* EXERCISE DESCRIPTION *
In the records that follow, find the line with "This screenshot has width=702, height=748."; from there, retype every line exactly through the line with "You are a computer-use agent. The image", which also belongs to the answer.

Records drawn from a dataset
----------------
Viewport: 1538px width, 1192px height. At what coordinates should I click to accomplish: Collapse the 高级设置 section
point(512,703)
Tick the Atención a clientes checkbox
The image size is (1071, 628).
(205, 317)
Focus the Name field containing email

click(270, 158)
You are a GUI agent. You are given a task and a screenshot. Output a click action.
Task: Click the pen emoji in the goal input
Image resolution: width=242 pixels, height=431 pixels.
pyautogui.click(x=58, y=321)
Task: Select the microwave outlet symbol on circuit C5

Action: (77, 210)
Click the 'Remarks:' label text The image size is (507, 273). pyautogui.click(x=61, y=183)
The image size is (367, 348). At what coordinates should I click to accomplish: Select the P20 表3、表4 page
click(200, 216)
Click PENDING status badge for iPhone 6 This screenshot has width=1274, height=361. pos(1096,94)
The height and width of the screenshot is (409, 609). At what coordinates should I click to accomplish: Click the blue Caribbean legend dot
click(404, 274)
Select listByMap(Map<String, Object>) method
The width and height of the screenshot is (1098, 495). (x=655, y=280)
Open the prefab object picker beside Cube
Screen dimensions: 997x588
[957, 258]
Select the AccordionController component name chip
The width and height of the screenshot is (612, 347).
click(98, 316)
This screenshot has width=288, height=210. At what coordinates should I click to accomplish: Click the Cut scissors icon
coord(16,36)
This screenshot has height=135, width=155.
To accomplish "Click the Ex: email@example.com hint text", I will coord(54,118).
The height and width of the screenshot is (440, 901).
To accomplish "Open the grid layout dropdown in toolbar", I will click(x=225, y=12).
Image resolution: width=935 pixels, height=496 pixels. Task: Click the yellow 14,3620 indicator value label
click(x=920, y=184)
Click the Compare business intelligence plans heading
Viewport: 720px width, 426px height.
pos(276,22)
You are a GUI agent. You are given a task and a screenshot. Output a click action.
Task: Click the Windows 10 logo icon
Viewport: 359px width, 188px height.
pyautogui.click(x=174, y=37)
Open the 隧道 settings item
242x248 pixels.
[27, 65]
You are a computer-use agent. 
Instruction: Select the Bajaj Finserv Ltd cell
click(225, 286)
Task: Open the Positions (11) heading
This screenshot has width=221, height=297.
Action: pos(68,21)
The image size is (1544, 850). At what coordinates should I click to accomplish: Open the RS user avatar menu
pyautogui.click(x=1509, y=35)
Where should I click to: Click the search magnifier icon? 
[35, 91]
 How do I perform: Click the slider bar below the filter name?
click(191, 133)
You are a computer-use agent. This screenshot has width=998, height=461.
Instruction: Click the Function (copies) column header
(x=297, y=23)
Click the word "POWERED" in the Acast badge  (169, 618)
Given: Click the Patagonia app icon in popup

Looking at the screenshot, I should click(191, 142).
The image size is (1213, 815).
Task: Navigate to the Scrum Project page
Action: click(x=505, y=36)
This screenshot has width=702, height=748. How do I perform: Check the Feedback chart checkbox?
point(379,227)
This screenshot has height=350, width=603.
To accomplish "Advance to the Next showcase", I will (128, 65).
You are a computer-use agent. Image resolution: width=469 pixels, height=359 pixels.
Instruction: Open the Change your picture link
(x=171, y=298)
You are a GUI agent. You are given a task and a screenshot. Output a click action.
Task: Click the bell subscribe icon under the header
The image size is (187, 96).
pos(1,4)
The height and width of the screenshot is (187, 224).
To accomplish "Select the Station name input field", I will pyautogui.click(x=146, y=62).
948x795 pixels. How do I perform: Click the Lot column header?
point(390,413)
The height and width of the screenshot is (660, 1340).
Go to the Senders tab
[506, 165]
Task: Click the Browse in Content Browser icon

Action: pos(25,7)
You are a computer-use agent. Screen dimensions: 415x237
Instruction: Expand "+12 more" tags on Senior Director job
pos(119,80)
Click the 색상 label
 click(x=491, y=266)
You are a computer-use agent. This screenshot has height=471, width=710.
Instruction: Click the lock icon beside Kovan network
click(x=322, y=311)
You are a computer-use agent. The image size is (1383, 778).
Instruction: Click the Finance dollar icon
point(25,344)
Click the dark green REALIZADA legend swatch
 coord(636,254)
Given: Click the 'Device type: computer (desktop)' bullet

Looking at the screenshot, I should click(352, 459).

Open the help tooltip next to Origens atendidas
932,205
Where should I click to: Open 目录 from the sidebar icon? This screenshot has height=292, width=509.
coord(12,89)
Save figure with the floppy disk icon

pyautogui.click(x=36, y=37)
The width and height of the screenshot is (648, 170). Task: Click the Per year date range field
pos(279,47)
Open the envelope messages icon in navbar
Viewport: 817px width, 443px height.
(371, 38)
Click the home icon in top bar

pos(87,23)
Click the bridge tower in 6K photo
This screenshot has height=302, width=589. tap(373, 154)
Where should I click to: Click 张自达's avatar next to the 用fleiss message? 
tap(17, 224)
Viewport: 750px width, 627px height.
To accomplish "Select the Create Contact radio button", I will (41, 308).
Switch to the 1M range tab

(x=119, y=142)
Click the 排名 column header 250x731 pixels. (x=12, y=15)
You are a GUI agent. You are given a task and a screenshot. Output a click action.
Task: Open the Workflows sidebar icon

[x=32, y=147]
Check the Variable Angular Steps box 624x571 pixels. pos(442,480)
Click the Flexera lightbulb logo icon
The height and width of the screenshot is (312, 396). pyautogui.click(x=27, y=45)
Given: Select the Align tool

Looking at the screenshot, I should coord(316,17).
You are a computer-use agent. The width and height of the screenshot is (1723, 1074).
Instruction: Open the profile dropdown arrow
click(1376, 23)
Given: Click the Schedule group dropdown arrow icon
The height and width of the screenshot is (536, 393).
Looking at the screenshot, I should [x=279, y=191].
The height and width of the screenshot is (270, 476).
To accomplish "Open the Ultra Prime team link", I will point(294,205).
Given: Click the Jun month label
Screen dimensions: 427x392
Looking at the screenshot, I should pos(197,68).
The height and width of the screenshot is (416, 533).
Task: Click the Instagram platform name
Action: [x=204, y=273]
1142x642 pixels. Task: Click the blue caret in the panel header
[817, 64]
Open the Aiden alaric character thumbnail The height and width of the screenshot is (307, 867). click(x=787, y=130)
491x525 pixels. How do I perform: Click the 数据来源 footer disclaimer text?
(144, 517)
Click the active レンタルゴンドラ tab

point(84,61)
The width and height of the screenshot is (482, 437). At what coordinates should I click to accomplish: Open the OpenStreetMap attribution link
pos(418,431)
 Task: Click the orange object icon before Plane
----------------
* ANSWER FOR THE TASK *
This screenshot has width=702, height=748. How do I perform: Check the Feedback chart checkbox?
point(379,227)
This screenshot has height=350, width=603.
To accomplish "Advance to the Next showcase", I will (128, 65).
You are a computer-use agent. Image resolution: width=469 pixels, height=359 pixels.
Instruction: Open the Change your picture link
(x=171, y=298)
You are a GUI agent. You are given a task and a screenshot. Output a click action.
Task: Click the bell subscribe icon under the header
The image size is (187, 96).
pos(1,4)
The height and width of the screenshot is (187, 224).
To accomplish "Select the Station name input field", I will pyautogui.click(x=146, y=62).
948x795 pixels. How do I perform: Click the Lot column header?
point(390,413)
The height and width of the screenshot is (660, 1340).
Go to the Senders tab
[506, 165]
Task: Click the Browse in Content Browser icon

Action: pos(25,7)
You are a computer-use agent. Screen dimensions: 415x237
Instruction: Expand "+12 more" tags on Senior Director job
pos(119,80)
Click the 색상 label
 click(x=491, y=266)
You are a computer-use agent. This screenshot has height=471, width=710.
Instruction: Click the lock icon beside Kovan network
click(x=322, y=311)
You are a computer-use agent. The image size is (1383, 778).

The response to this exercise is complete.